A premissa do filme é bastante básica. Thor é aprisionado e Asgard está em perigo, sob domínio da Deusa da morte, Hela. Enquanto tenta escapar, a personagem de Chris Hemsworth tem de descobrir como salvar a sua terra da destruição. Muitos clichês são utilizados, tornando a trama quase sempre previsível e desinteressante. O argumento dá voltas e mais voltas ao enredo, havendo momentos em o objectivo do filme é um pouco esquecido, tal é o foco no humor e nas aceleradas sequências de luta. 

O desespero por parte dos produtores em ter sucesso em mais um produto de franchising é palpável. O filme tenta a todo o custo ser engraçado, para deixar o público satisfeito. O humor é exagerado e está constantemente a ser atirado ao espectador, em cada sequência, seja num momento mais dramático ou não. As piadas são por vezes desnecessárias, de um humor tão patético que fazem lembrar os filmes que satirizam outros filmes de sucesso, como é o caso de Scary Movie, e os que o sucedem na saga.

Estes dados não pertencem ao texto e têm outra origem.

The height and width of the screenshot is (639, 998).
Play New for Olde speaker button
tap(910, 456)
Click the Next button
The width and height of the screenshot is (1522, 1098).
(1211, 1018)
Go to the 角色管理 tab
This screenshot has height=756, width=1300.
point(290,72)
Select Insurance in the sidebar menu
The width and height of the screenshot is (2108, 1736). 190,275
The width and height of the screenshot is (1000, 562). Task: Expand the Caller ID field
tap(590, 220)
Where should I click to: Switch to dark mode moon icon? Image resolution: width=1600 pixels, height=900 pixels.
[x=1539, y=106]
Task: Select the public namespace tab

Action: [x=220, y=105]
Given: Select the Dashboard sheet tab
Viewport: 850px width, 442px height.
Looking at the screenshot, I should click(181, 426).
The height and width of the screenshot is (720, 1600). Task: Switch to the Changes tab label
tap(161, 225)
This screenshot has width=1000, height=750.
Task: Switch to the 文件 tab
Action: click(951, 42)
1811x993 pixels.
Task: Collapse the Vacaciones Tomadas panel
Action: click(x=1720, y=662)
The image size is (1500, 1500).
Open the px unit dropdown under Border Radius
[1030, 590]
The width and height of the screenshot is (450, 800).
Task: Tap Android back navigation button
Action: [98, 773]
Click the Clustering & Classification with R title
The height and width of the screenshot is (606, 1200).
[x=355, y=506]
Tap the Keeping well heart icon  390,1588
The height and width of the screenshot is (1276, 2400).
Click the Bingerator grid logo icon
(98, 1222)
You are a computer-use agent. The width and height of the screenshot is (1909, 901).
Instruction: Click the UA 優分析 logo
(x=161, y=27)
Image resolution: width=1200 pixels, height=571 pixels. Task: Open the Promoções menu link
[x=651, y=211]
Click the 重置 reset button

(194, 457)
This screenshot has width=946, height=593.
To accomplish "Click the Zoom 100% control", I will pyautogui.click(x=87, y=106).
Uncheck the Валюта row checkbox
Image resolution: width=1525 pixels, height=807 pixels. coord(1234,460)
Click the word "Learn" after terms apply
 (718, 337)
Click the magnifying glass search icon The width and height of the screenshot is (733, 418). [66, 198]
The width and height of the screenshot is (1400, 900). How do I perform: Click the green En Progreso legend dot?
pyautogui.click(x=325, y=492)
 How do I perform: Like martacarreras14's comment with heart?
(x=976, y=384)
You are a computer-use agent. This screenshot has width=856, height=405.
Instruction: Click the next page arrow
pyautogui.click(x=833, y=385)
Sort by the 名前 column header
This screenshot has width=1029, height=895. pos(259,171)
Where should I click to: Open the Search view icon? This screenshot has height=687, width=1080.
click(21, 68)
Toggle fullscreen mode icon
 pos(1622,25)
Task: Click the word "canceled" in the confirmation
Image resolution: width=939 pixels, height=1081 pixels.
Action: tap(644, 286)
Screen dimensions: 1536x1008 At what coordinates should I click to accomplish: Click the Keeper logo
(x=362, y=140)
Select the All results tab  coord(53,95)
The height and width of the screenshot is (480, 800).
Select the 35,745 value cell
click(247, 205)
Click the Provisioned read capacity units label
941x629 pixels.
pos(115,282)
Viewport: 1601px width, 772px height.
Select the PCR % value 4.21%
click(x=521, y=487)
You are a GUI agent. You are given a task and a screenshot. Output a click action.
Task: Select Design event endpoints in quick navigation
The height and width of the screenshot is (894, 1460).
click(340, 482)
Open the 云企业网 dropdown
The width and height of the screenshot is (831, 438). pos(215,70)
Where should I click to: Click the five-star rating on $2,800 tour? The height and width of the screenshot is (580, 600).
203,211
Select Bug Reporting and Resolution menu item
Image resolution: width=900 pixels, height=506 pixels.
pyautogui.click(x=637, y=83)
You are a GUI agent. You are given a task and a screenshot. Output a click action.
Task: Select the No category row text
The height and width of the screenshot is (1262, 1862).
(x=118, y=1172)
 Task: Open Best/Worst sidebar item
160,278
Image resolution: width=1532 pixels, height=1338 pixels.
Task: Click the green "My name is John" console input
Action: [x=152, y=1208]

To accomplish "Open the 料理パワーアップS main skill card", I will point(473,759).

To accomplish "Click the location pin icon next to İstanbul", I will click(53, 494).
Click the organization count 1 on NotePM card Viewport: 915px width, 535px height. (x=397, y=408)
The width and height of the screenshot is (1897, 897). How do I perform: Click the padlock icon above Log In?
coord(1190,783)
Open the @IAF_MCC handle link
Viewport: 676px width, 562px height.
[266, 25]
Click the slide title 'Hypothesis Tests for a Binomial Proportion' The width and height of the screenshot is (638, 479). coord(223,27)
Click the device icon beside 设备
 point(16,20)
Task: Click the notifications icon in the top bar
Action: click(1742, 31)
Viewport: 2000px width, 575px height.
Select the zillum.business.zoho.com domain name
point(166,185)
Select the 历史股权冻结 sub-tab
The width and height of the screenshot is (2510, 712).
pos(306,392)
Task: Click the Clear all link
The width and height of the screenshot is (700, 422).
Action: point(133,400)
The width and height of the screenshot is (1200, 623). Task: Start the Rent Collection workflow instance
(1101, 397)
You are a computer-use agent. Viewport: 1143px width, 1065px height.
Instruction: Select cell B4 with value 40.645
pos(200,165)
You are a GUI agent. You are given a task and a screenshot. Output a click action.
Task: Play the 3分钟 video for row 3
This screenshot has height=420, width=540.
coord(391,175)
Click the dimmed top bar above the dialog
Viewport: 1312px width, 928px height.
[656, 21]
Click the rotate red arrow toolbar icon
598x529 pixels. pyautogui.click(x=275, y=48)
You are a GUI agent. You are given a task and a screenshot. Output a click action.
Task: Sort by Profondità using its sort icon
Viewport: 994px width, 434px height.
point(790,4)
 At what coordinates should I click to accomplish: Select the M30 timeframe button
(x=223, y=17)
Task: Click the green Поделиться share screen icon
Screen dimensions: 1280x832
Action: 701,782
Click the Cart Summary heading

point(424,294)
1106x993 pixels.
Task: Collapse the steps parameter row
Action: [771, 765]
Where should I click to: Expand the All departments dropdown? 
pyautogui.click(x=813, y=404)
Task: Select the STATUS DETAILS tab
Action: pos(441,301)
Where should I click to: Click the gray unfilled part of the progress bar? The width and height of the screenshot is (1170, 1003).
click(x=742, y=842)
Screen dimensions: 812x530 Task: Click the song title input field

Como consequência, este humor afecta inevitavelmente as personagens já conhecidas dos anteriores filmes. A personalidade de cada uma delas torna-se confusa e estranha. Personagens tidas como inteligentes e determinadas, tornam-se patéticas e irrelevantes. A única personagem que suscita algum interesse é a de Cate Blanchett, sendo também esta a actriz que mais se destaca na sua interpretação. Contudo, os seus momentos de protagonismo são, por vezes, estragados pelo humor forçado, que se sente não fazer parte da personagem.

Este acaba por ser um filme recheado de clichês que tornam o enredo desinteressante. Dá a ideia de não haver nenhuma ideia original por detrás desta terceira produção na (até agora) trilogia do Thor, a não ser a vontade de produzir mais um sucesso financeiro. O humor é excessivo e desnecessariamente patético. No final de contas, Thor: Ragnarok é apenas bem sucedido num ponto de vista de puro entretenimento. O marketing em volta deste, mostrou pósteres promocionais com um trabalho gráfico e cromático bastante bom, e visualmente apelativos, mas não fazem jus ao que o filme realmente é.